*Items from a data source*:
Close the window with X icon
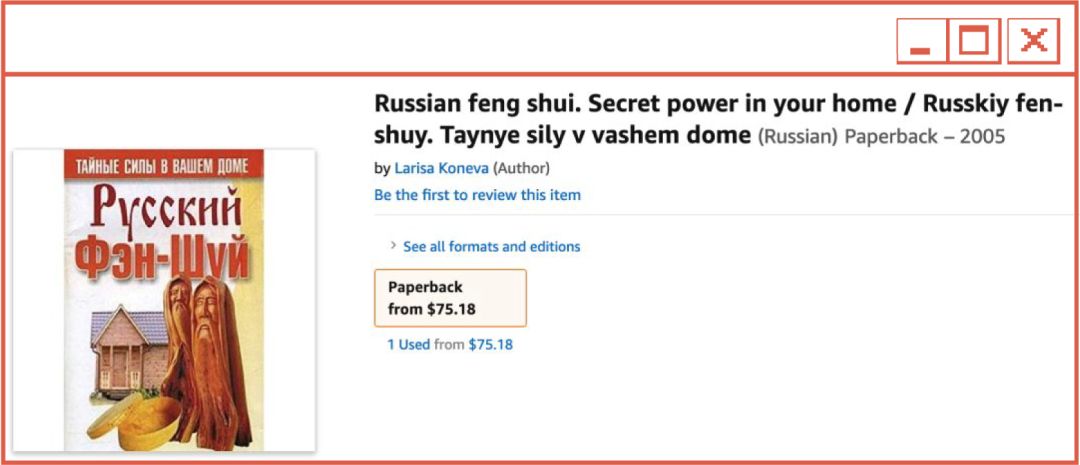This screenshot has height=465, width=1080. pos(1033,41)
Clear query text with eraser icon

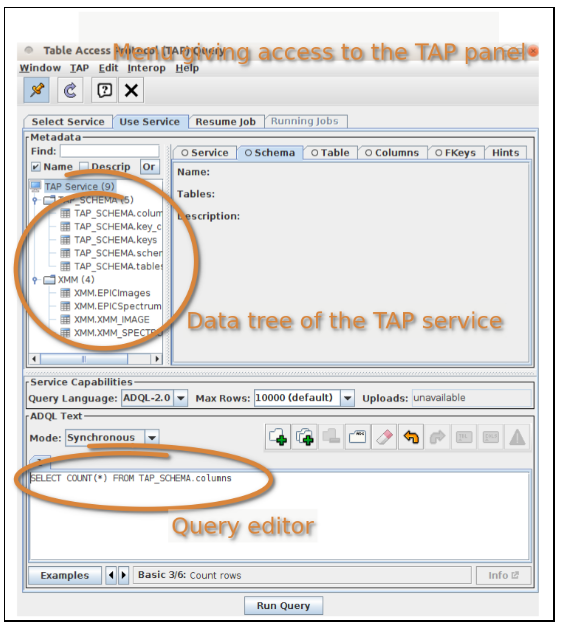[384, 437]
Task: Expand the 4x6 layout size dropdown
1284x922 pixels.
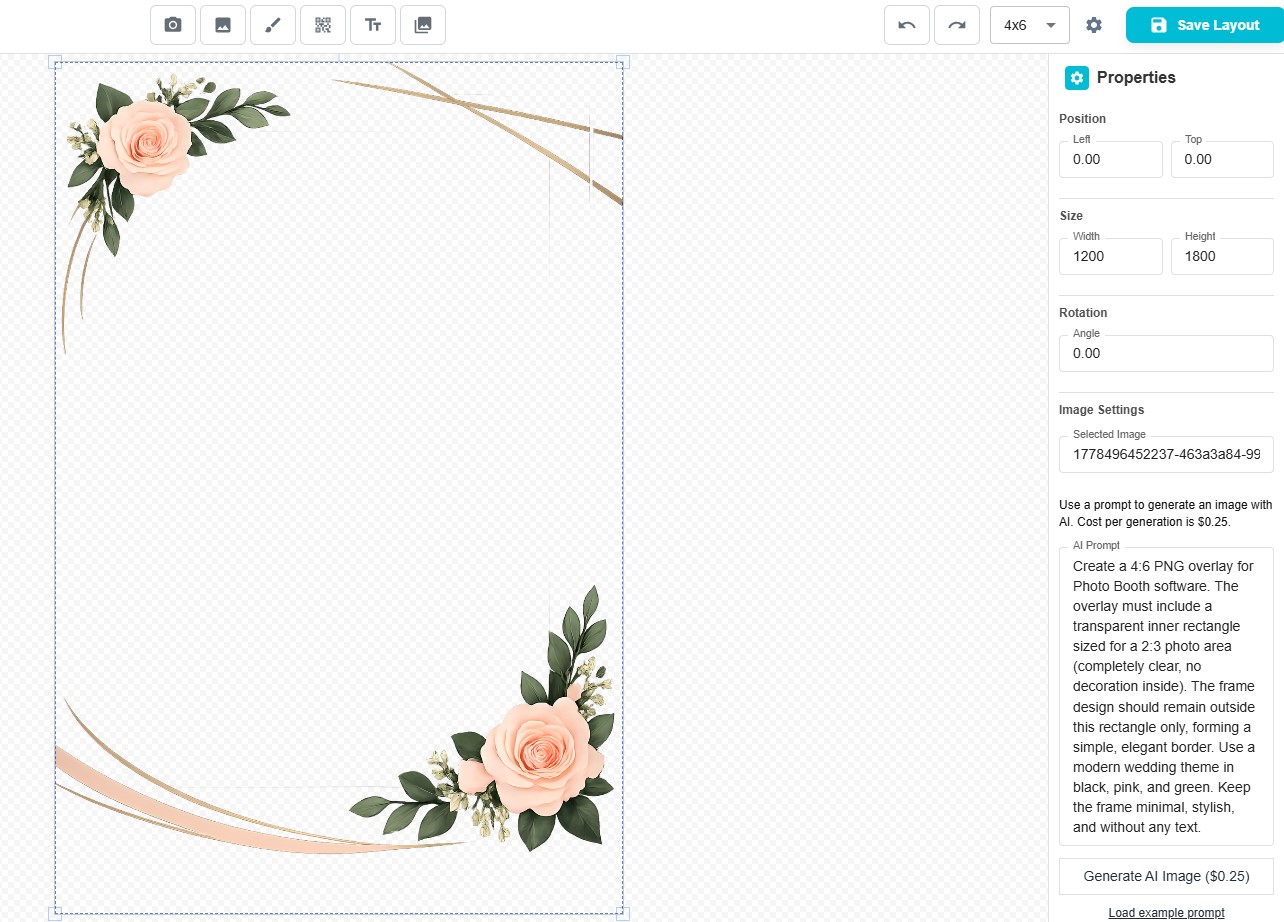Action: 1030,25
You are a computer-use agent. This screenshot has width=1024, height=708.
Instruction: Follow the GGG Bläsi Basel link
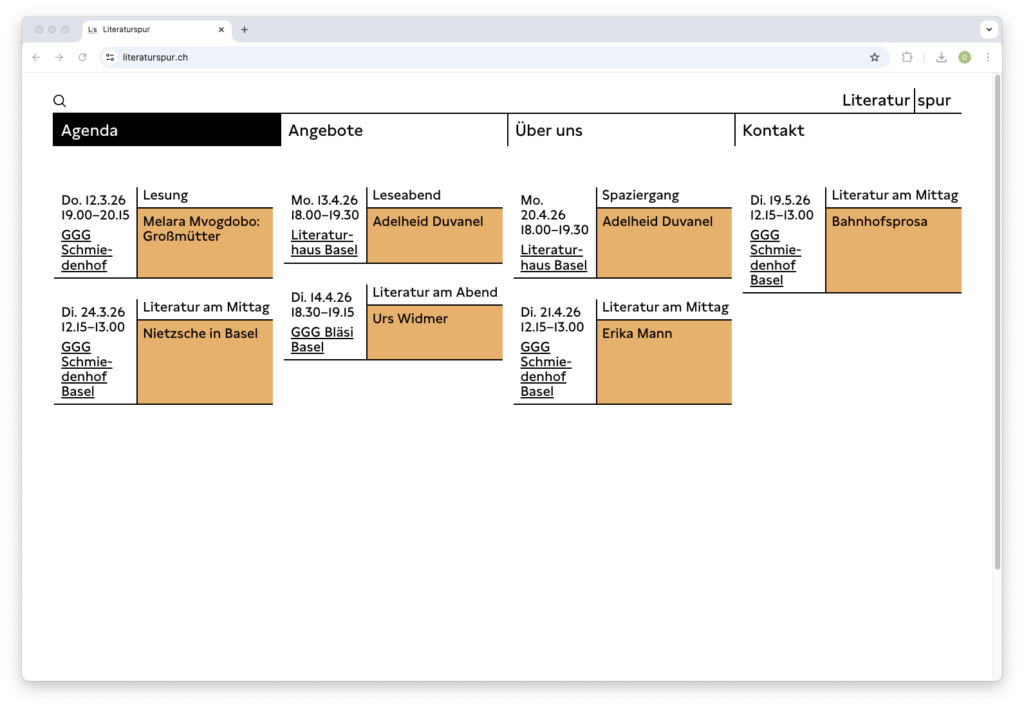click(322, 340)
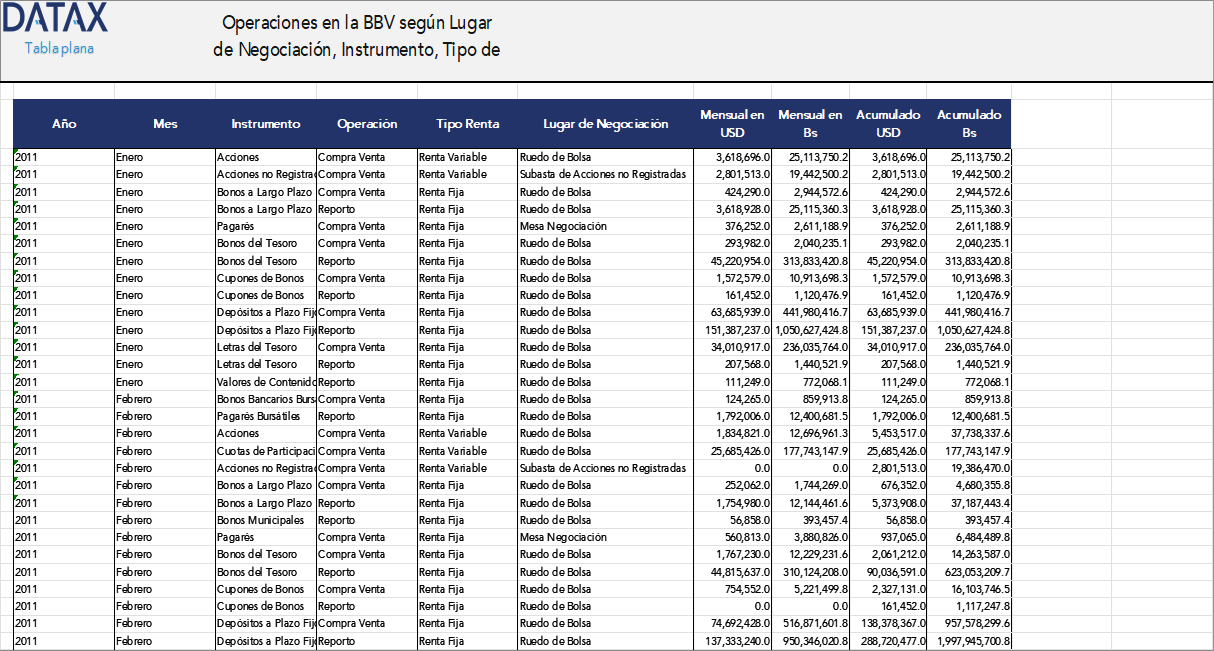Select the Mes column header
Viewport: 1214px width, 651px height.
pos(164,123)
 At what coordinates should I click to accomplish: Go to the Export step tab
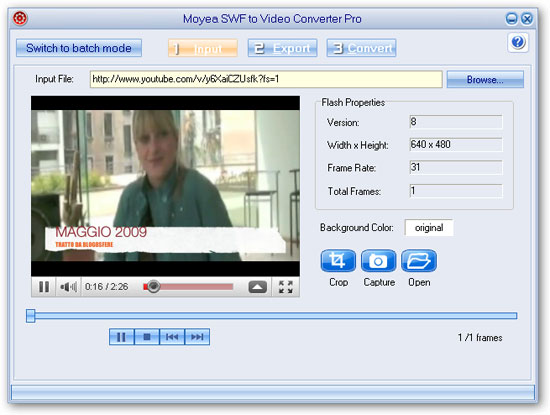(x=282, y=48)
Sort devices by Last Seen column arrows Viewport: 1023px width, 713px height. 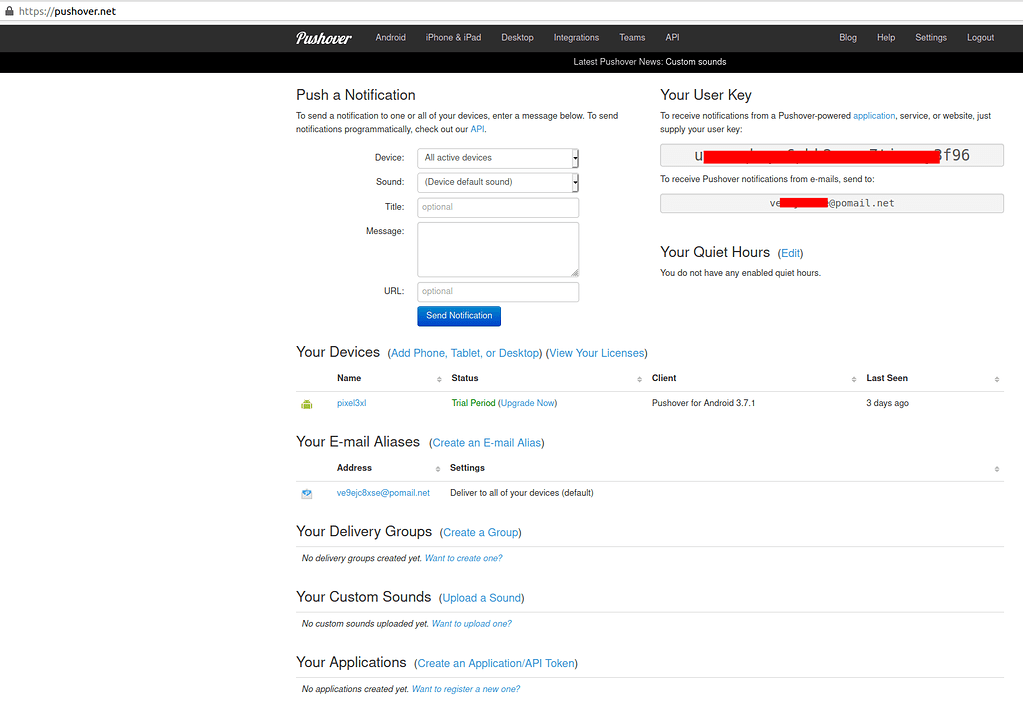point(996,380)
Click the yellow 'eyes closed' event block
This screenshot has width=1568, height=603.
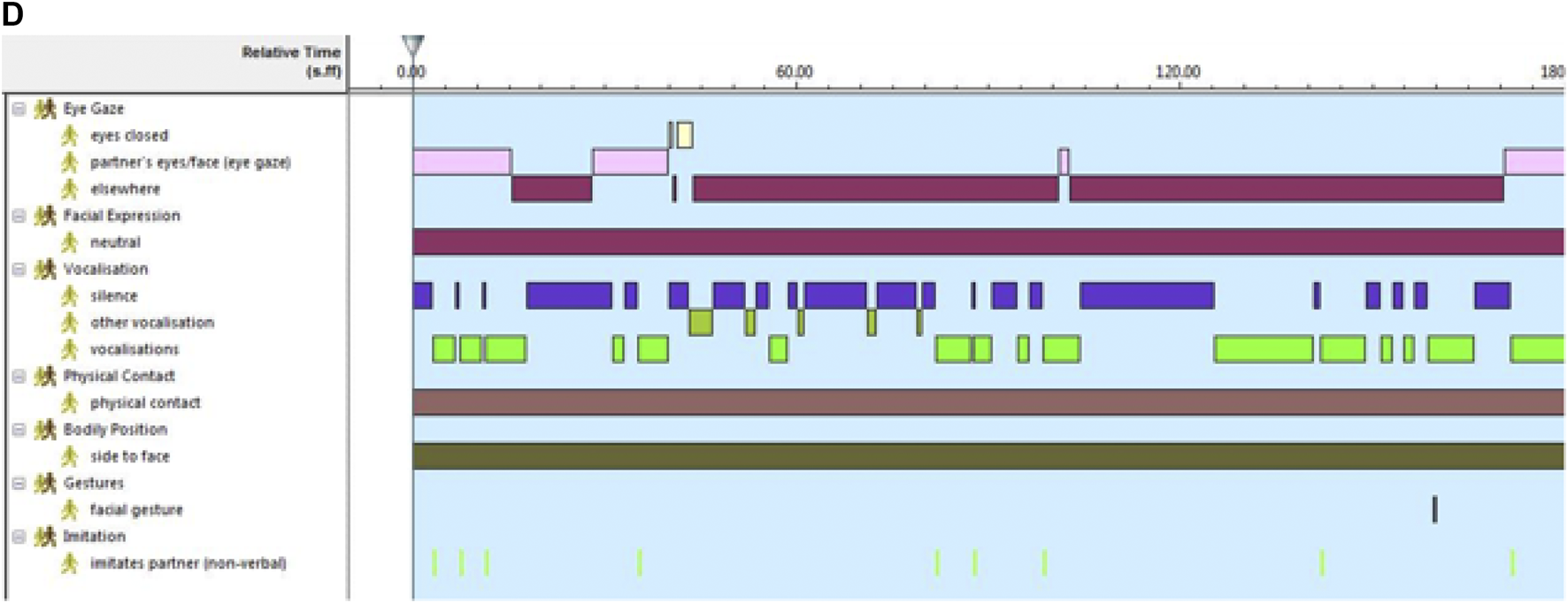click(684, 135)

*BRIEF*: Starting with the first line of the records above and stopping after the line containing "You are a computer-use", repeat every line exactly and leave out the pictures.

*WRITTEN RESPONSE*:
Close the window with X icon
This screenshot has height=465, width=1080. pos(1033,41)
Clear query text with eraser icon

[384, 437]
Task: Expand the 4x6 layout size dropdown
1284x922 pixels.
Action: 1030,25
You are a computer-use agent. This screenshot has width=1024, height=708.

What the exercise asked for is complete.